ABOUT

More than 25 years dedicated to the construction of a personal visual language within erotic art, traversing pop culture, vintage advertising, and the explicit iconography of mass media. A trajectory that began in the early 2000s through traditional drawing and evolved independently, outside of movements, trends, or institutional validation as a starting point.

The journey includes exhibitions in Brazil and abroad, with presence in countries such as Romania and Argentina, as well as participation in erotic gallery circuits in the United States. Part of the work has also been featured in widely circulated adult publications such as Playboy and Sexy in Brazil, alongside interviews and documentary productions that document a continuous, extensive practice deliberately positioned outside the conventional boundaries of contemporary art.

Each piece emerges as a field of visual tension. It is neither neutral illustration nor decorative representation, but a continuous exercise in shifting boundaries. Eroticism, fetishization, aggressive advertising, horror, consumption, and objectification are used as structural material—not as gratuitous provocation, but as tools to investigate how far an image can be pushed before it is rejected, censored, or culturally reinterpreted.

The central intention of the work is the progressive rupture of what is considered acceptable. Each series operates as a test: what can be shown, what can be suggested, and, most importantly, what happens when those limits are no longer respected. The result does not aim for visual comfort, but for friction—a space where desire, repulsion, and fascination coexist without resolution.

The aesthetic foundation of this production emerges from the intersection of distinct cultural matrices.
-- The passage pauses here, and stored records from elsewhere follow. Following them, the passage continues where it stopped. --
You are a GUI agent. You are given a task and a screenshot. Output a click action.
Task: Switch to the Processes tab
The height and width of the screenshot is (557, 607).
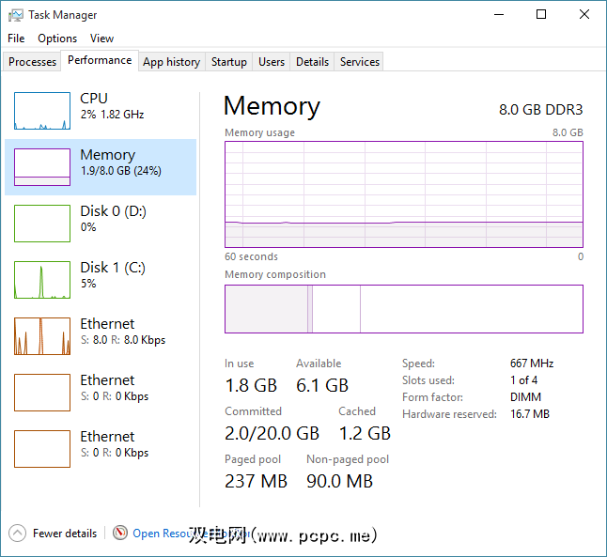coord(33,62)
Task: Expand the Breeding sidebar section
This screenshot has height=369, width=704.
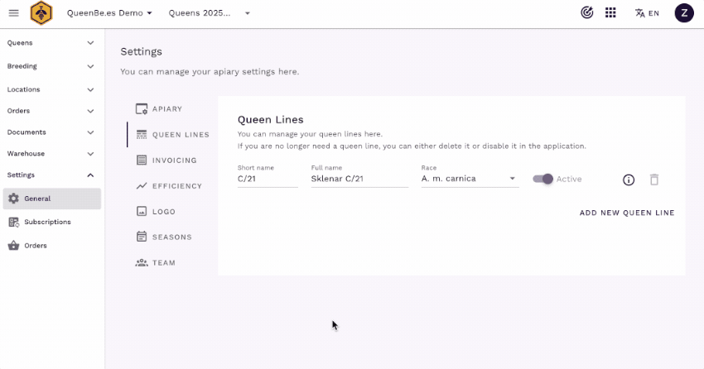Action: coord(51,66)
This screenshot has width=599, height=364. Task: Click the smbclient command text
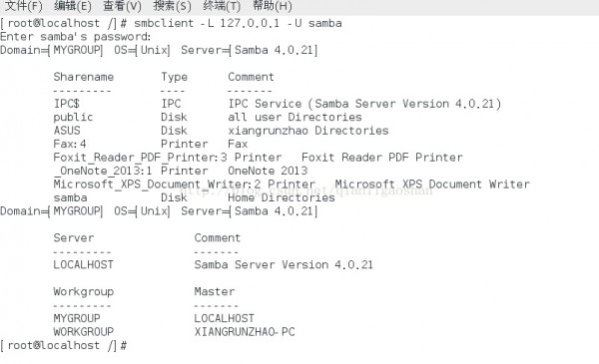click(238, 23)
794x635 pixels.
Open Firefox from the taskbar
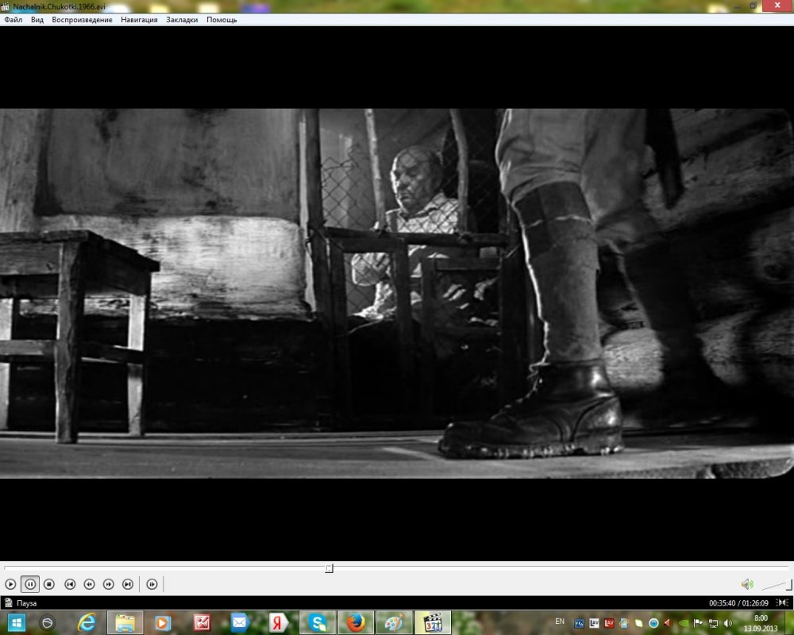(356, 623)
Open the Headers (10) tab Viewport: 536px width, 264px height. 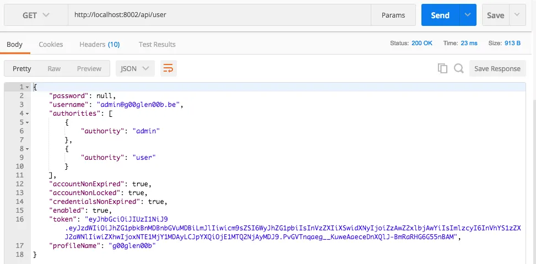[x=99, y=44]
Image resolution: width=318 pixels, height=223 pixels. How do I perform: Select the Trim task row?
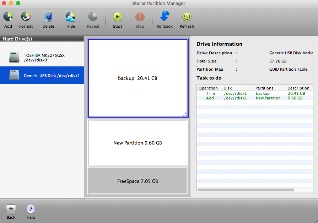[254, 93]

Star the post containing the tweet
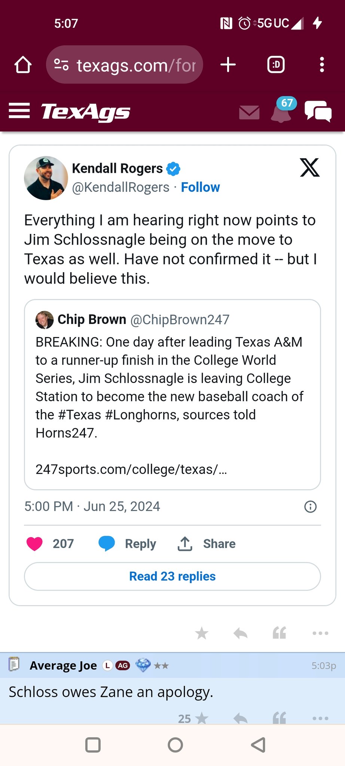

From the Japanese side, the strong influence of Showa-era pop culture runs directly through the work, especially tokusatsu, with its language of transformation, visual excess, theatricality, and bodies coded as spectacle. From the Western side, the work engages with horror, exploitation cinema, and postmodernism, where the image ceases to be representation and becomes collage, shock, and fragmented reconstruction of cultural references.

This fusion between Japan and the West is not decorative—it is structural. It defines how eroticism is constructed, distorted, and intensified within the works. The result is a hybrid visual vocabulary where fantasy, aesthetic violence, sensuality, and artificiality coexist on the same plane.

For more than two decades, this graphic style has been maintained and refined in isolation, without relying on external validation or market trends. Long before the rise of social media and the widespread circulation of aesthetics based on graphic eroticism, nostalgia, and pop culture appropriation, this visual repertoire was already being developed manually, on paper, through traditional drawing and painting processes.

What today circulates widely as visual trend was already part of a continuous research initiated when these codes were not yet accepted as a legitimate language within contemporary circuits.

The result is an extensive body of thousands of works that not only documents technical evolution, but also asserts a clear position: the refusal to soften the image. A practice that insists on crossing aesthetic and cultural boundaries, transforming eroticism into an extreme visual language, and art into a permanent territory of conflict between desire, censorship, cultural memory, and visual shock.